======== 本文抜粋

国産車の評価軸を一変させた、日産がつくった欧州セダン

バブル経済絶頂期ともいえる1989年から1990年にかけ、その後の日本車の評価を一変させる多くの名車たちが誕生している。R32スカイラインやユーノスロードスター、レガシィ、そしてセルシオにNSX。そんなきらびやかなクルマたちの中、地味なミドルセダンながら高い評価を受け、商業的にも大成功を収めたのが初代プリメーラ(P10)だ。サニーからシーマまで、フルラインナップともいえる日産セダン群にあって、プリメーラは特別な存在。欧州市場を強く意識したグローバルモデルで、アウトバーンを高速で突っ走れるスタビリティを最優先に開発はすすめられた。

スタイリングもパッケージングや空力に特化した飾り気のないもの。本場の欧州セダン以上ともいわれた硬い乗り心地には、多くのクレームもあったという。しかし、欧州カー・オブ・ザ・イヤーで日本車で初めて2位になるなど、目論見通りヨーロッパ市場で高い評価を得たP10は、国内でも走りや合理性を重視して選ぶ目の肥えたユーザーを中心に人気を拡大していった。

ファッション=衣服の変遷が文化史のカテゴリーとしてアカデミックな研究の対象になるように、自動車という商品も時代を明確に映す鏡なのだと思う。自動車は本来、人や荷物を運ぶ実用品だが、時代を画する商品企画やヒット作が生まれるとき、その市場や消費者は、何らかの変革や成熟のピークを迎えているものだ。

アメリカを意識した初代プリメーラ

1990年に登場した日産プリメーラも、日本の自動車史におけるメルクマール(指標)のひとつとなる一台だった。戦後によちよち歩きを始めた日本の乗用車産業や消費者にとって、当初の憧れや目標はアメリカ車だった。食うに事欠く貧しい日本人には、ロングノーズの下に大排気量エンジンを秘め、尻を沈めて走り去る巨大できらびやかなアメリカ車は、繁栄を謳歌するアメリカそのものだったのだろう。言葉を変えれば、無駄への憧れと言ってもいい。実際には、その大きさは水より安いガソリンを前提とした、広大な国土を安全快適に移動するための必然でもあったのだが、当時の日本人には、そんな文化的な背景を解する余裕などなかった。「デカいアメ車」は、必要十分な実用品の領域を超えた、贅沢品としての憧れだった。

================
======== 保存データ

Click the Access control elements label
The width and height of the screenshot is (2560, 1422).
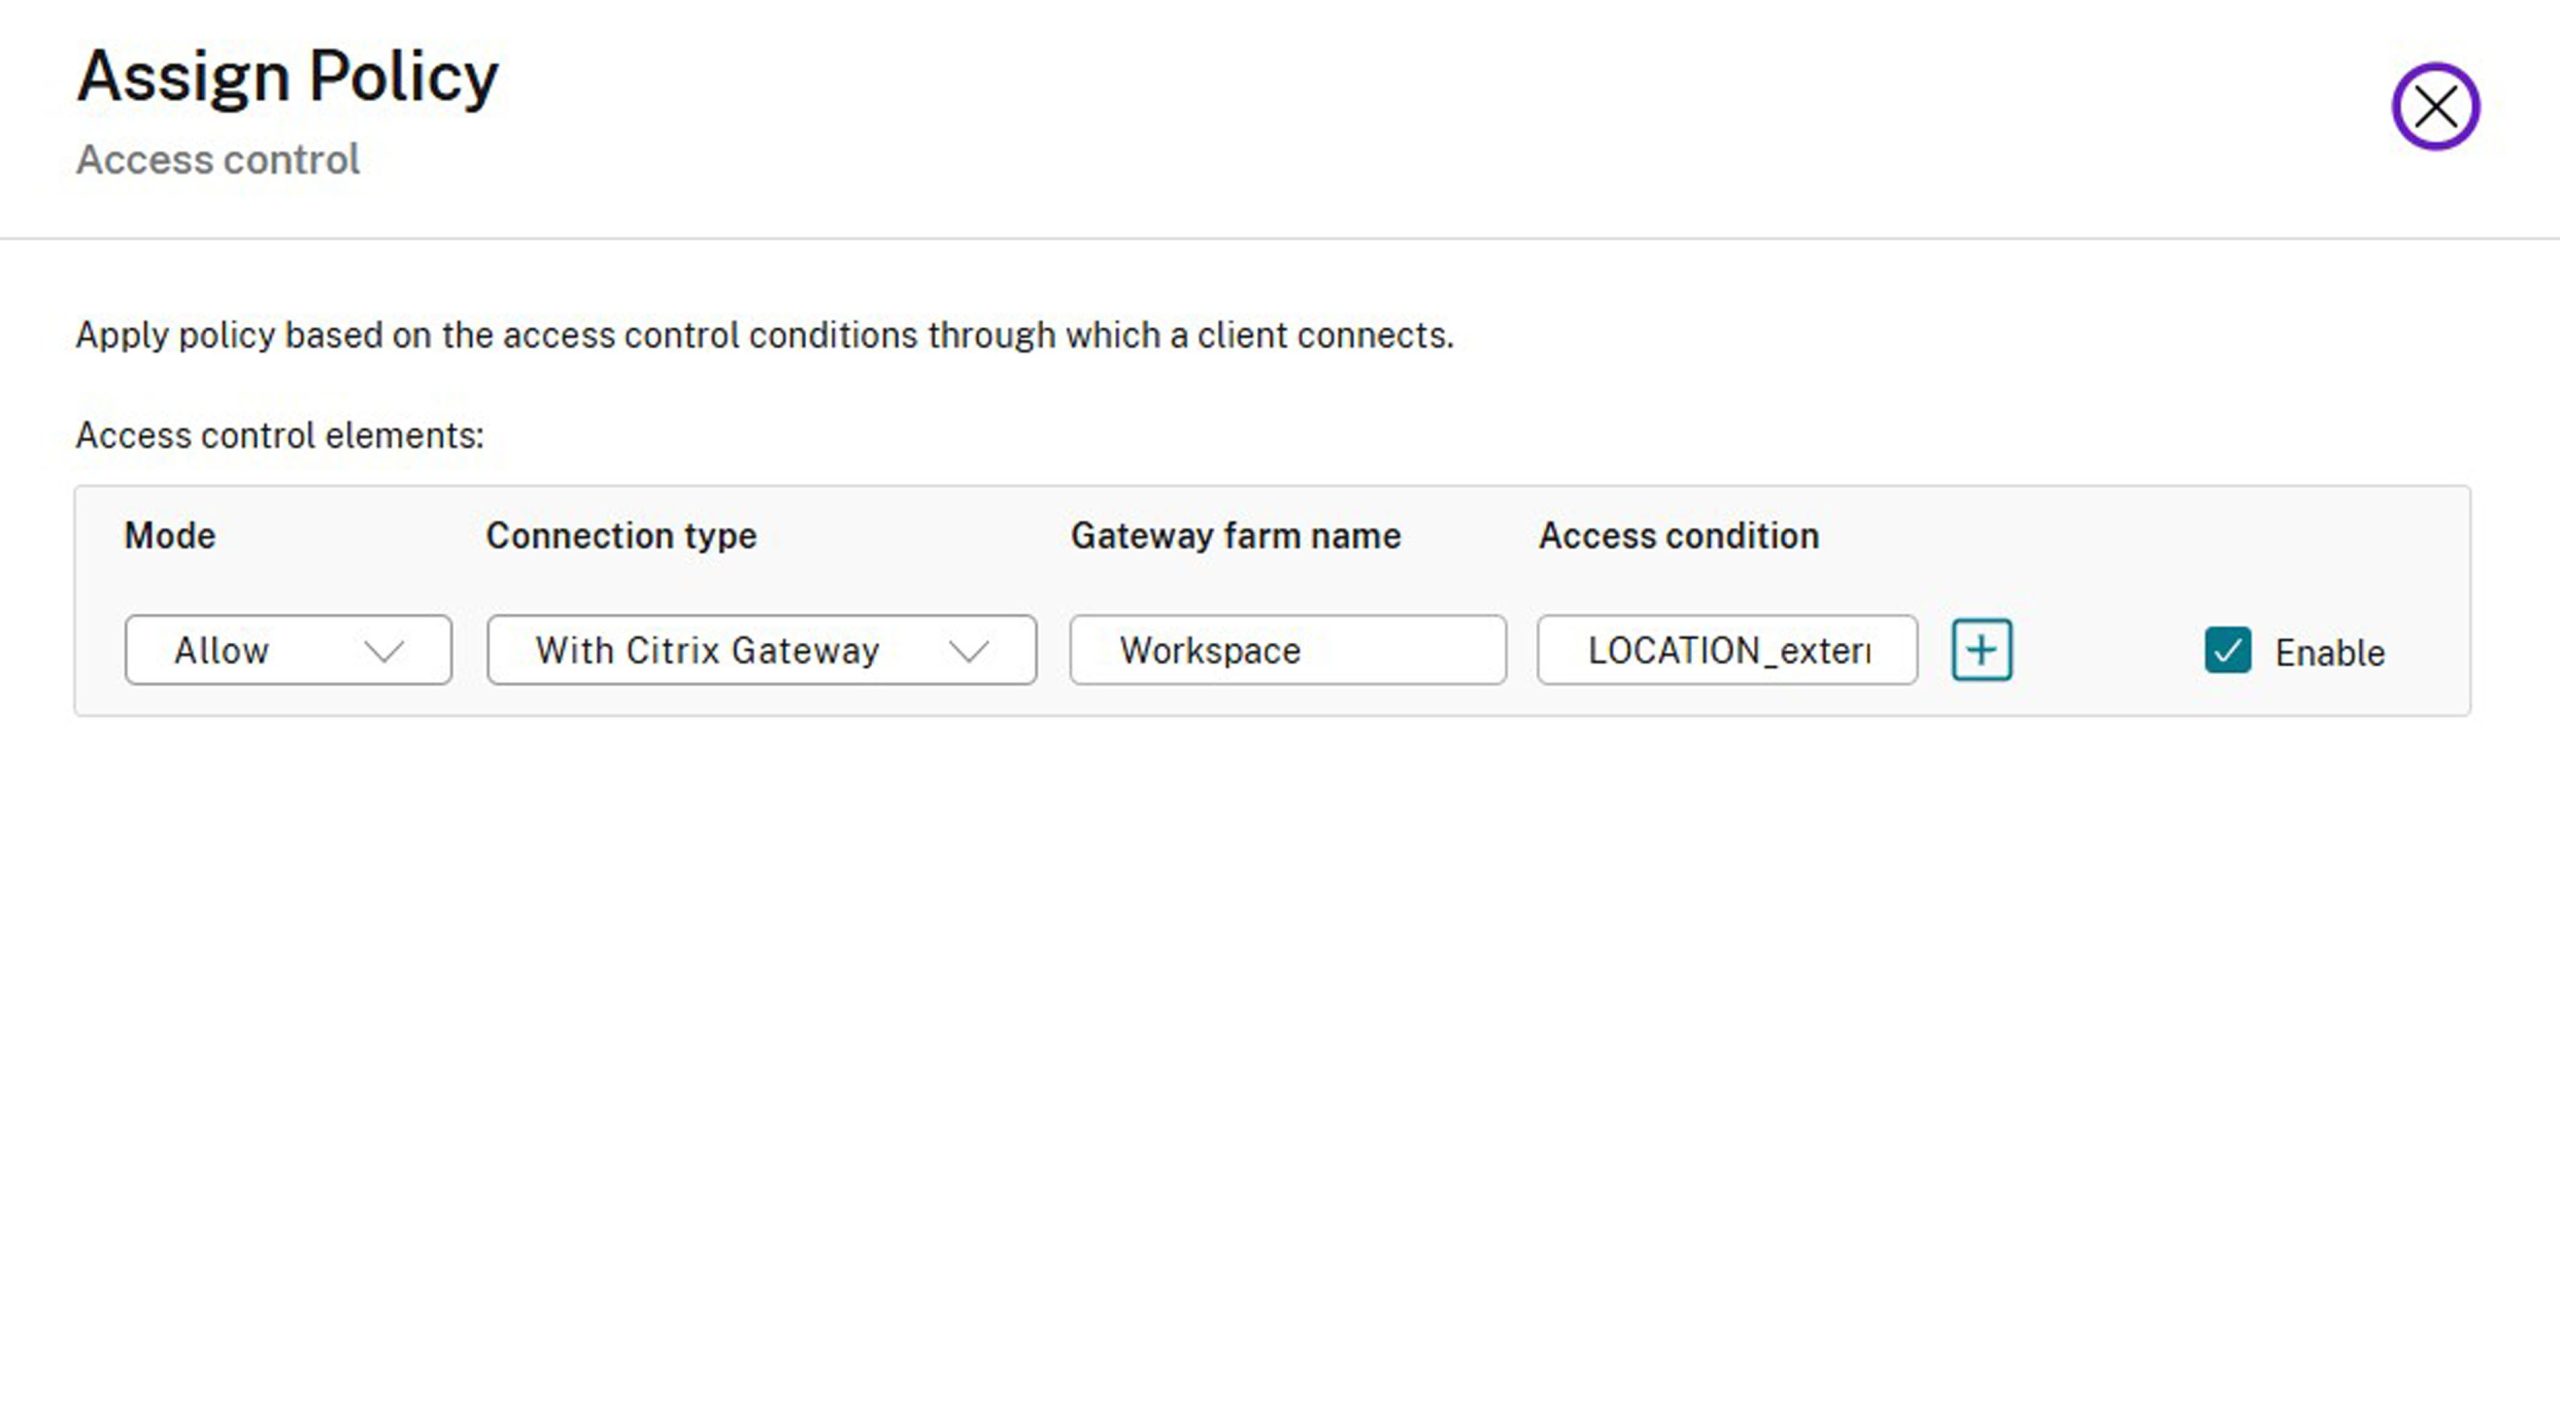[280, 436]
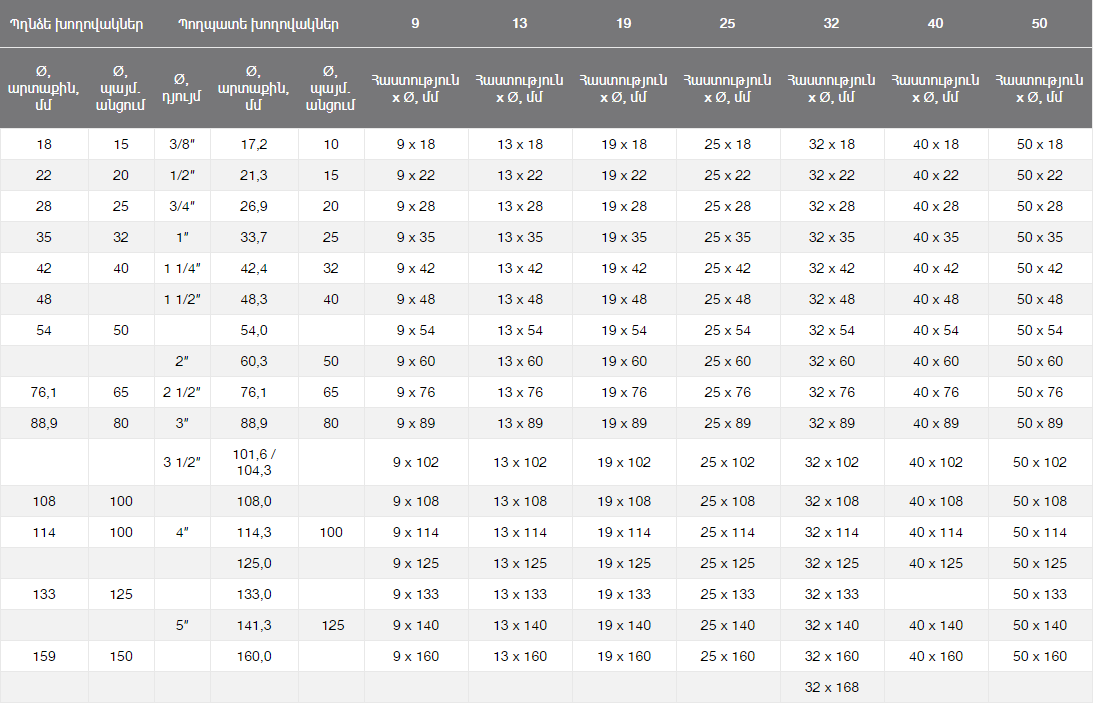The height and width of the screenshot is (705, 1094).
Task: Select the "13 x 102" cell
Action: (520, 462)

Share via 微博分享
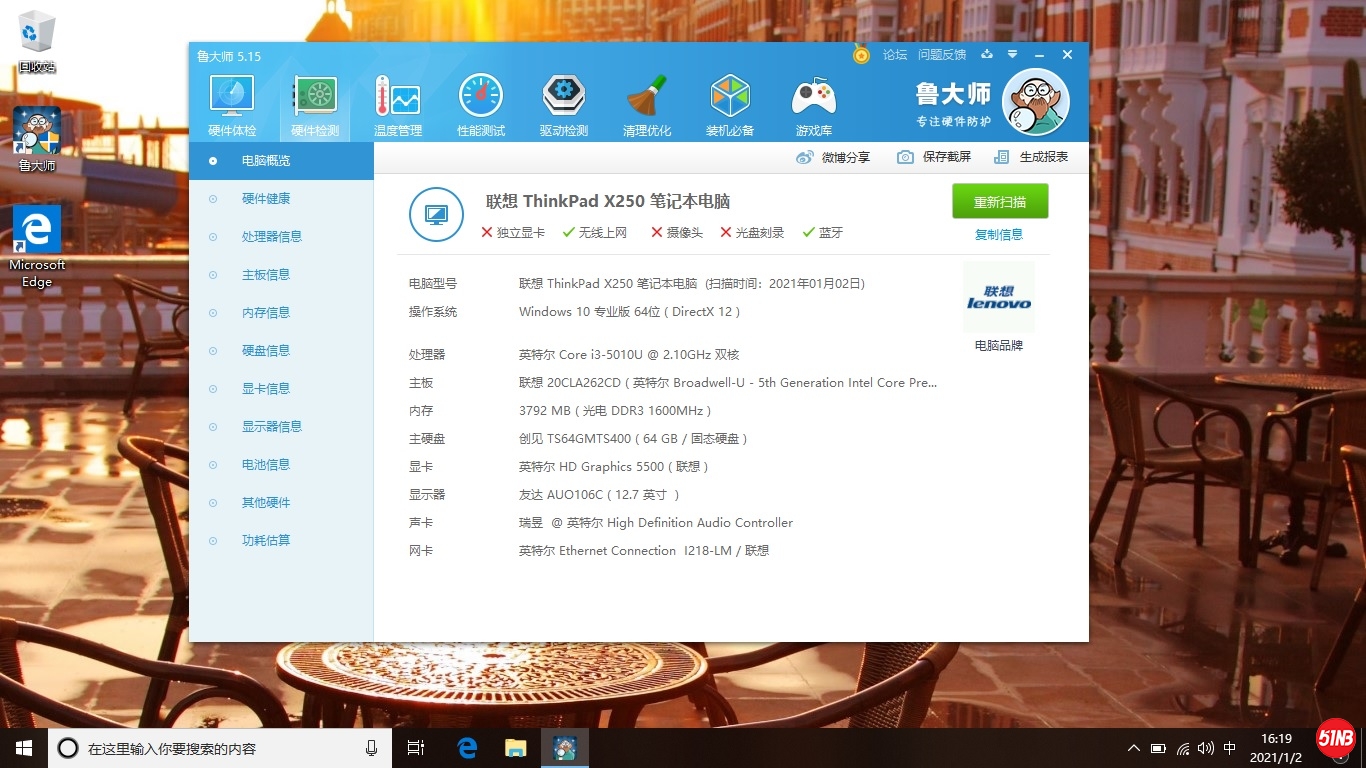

================

▶ [作業課題]:
a) 本文抜粋に基づき、次の問いに答えてください。
(i) 日産プリメーラが登場したのは何年か。
(ii) 欧州カー・オブ・ザ・イヤーでP10は何位になったか。
(iii) 戦後の日本の乗用車産業や消費者にとって、当初の憧れや目標は何だったか。
b) 本文抜粋で「R32スカイライン」から始まる一文に挙がっている車名を、すべて列挙してください。
c) 本文抜粋の「スタイリングもパッケージング」から「のピークを迎えているものだ。」までを、一字も変えずに書き写してください。

▶ [想定解答]:
a)
(i) 1990年
(ii) 2位(日本車で初めて)
(iii) アメリカ車

b)
R32スカイライン
ユーノスロードスター
レガシィ
セルシオ
NSX

c)
スタイリングもパッケージングや空力に特化した飾り気のないもの。本場の欧州セダン以上ともいわれた硬い乗り心地には、多くのクレームもあったという。しかし、欧州カー・オブ・ザ・イヤーで日本車で初めて2位になるなど、目論見通りヨーロッパ市場で高い評価を得たP10は、国内でも走りや合理性を重視して選ぶ目の肥えたユーザーを中心に人気を拡大していった。

ファッション=衣服の変遷が文化史のカテゴリーとしてアカデミックな研究の対象になるように、自動車という商品も時代を明確に映す鏡なのだと思う。自動車は本来、人や荷物を運ぶ実用品だが、時代を画する商品企画やヒット作が生まれるとき、その市場や消費者は、何らかの変革や成熟のピークを迎えているものだ。